Sans réaction de ma part, le petit bonhomme s’exécute et reprend son poste d’observation de l’entrée.

— Une caméra sous-marine pour aquarium… Ça t’est venu comment cette idée ? Je ne savais même pas que ça existait.

Sophie, si je te disais que, 10 jours après mes premières constatations, j’ai dû racheter des poissons parce qu’ils se sont tous évaporés en traversant un torii miniature et qu’il y en avait plus d’une trentaine, toutes espèces confondues quand Irène était encore en vie, tu me croirais ? Non. Comme tout le monde. Même moi, en les voyant disparaître les uns après les autres, j’ai eu du mal à le concevoir. Alors j’ai acheté une caméra sous-marine pour capter des traces vidéos que je me suis passé et repassé suffisamment pour y croire. Juste pour y croire.

— Papa ?

— Oui, pardon… Comment ? Je ne sais pas comment ça m’est venu… simple curiosité. Tu reprends un café ?

— Non, on va bientôt y aller. Oh, je suis bête, j’allais oublier ton cadeau d’anniversaire. OK, on est le 25, pas le 15, mais ça passe quand même, non ? Jules ! Tu viens offrir le cadeau à Papi ? Jules ?!

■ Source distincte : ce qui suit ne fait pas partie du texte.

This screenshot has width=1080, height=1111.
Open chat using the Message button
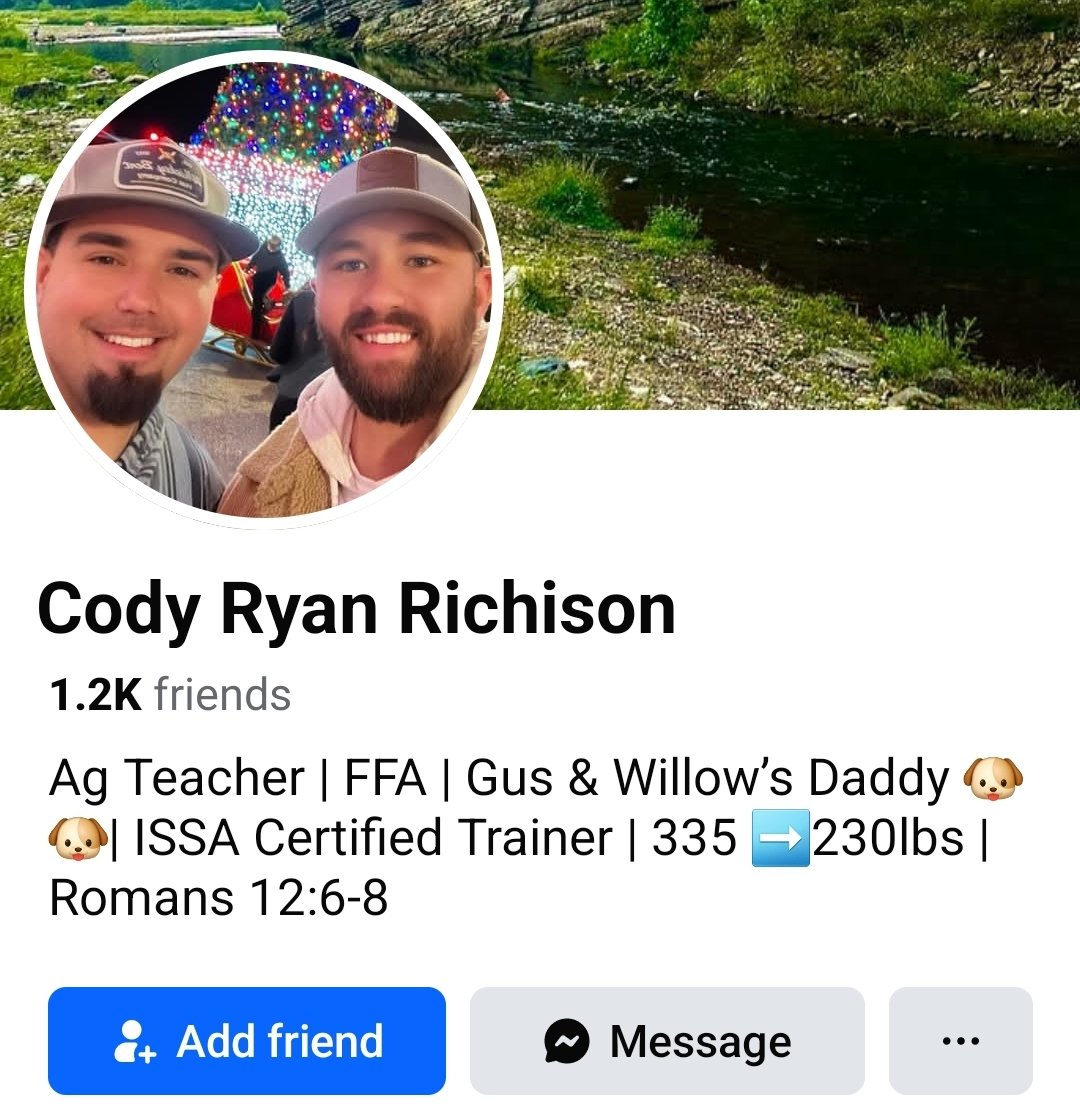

— Laisse-le observer la nature.

— La nature ? C’est ta caméra qui l’obsède, plutôt ! Pourquoi lui as-tu dit que t’avais installé ça aussi ? Il est comme toi, fan de tous ces zinzins technologiques. En lui disant ça, tu pouvais être sûr qu’il resterait scotché dans l’entrée.

— Je me doutais que ça l’intéresserait

— Oui, mais tu ne l’auras pas vu de la journée, poursuit-elle, avec la même petite moue déçue qu’elle avait, enfant.

Tu as raison. J’aurais préféré qu’il reste à mes côtés, loin de ce phénomène impensable, incompréhensible. Jamais je ne me serais imaginé qu’ils allaient disparaître sous ses yeux. D’habitude ils attendent que je détourne le regard. Si j’avais su…

— Tu dis rien ? Papa ? Ça va ?

— Excuse-moi. Je… je songeai à autre chose…

— Ton rendez-vous médical, c’est ça ?

— De… de quoi parles-tu ?

— Le gastro du mois prochain.

— Ah, oui. À vrai dire… non. Ça m’était complètement sorti de la tête.

— Papa ! C’est ce qu’il y a de plus important à retenir ! Allez, tiens. C’est Jules qui m’a aidé à le choisir d’ailleurs. Joyeux anniversaire papounet ! me dit-elle en posant ses lèvres sur ma joue, avec la même délicatesse qu’Irène.

Je ferme la porte après avoir salué et remercié ma petite famille pour mon cadeau. Je dépose les tasses et les assiettes dans la cuisine. En repassant dans le vestibule, l’aquarium parait de plus en plus calme ; vide. Je me connecte à la caméra sous-marine.

Live. IPC. 18 h 22 .34

Playback.

Je remonte à 16 h 30 et positionne le curseur jusqu’à l’évènement. Jules disait vrai. L’un des trois scalaires restants fonce sous le torii, le traverse et ralentit brutalement son allure pour faire du sur-place. Puis il commence à repasser dans l’autre sens, en marche arrière sous le petit portail, malgré ses efforts pour nager à contre-courant de cette aspiration invisible. Ses nageoires s’agitent, frénétiques. Il a beau se débattre de toutes ses forces, lentement, il fait chemin arrière sans apparaitre de l’autre côté. Il s’annule peu à peu, dans l’indifférence de ses congénères.

Arrêt sur image. Je zoome, au maximum. La qualité de cette caméra est époustouflante. Son niveau de détail vraiment impressionnant. J’arrive à déceler une forme que je ne parvenais pas à comprendre au départ. Un reflet dans la vitre. Quelque chose que je n’aurais jamais voulu voir : une bouche bée, des yeux grands ouverts… le visage de mon petit fils, pétrifié de fascination et d’effroi face à l’inimaginable.

Plus jamais je n’exposerai Jules à ce phénomène incompréhensible. Je te le jure, Irène.

Dès demain, je fais le nécessaire pour l’en protéger.

Et je mettrai tout en œuvre pour me l’expliquer.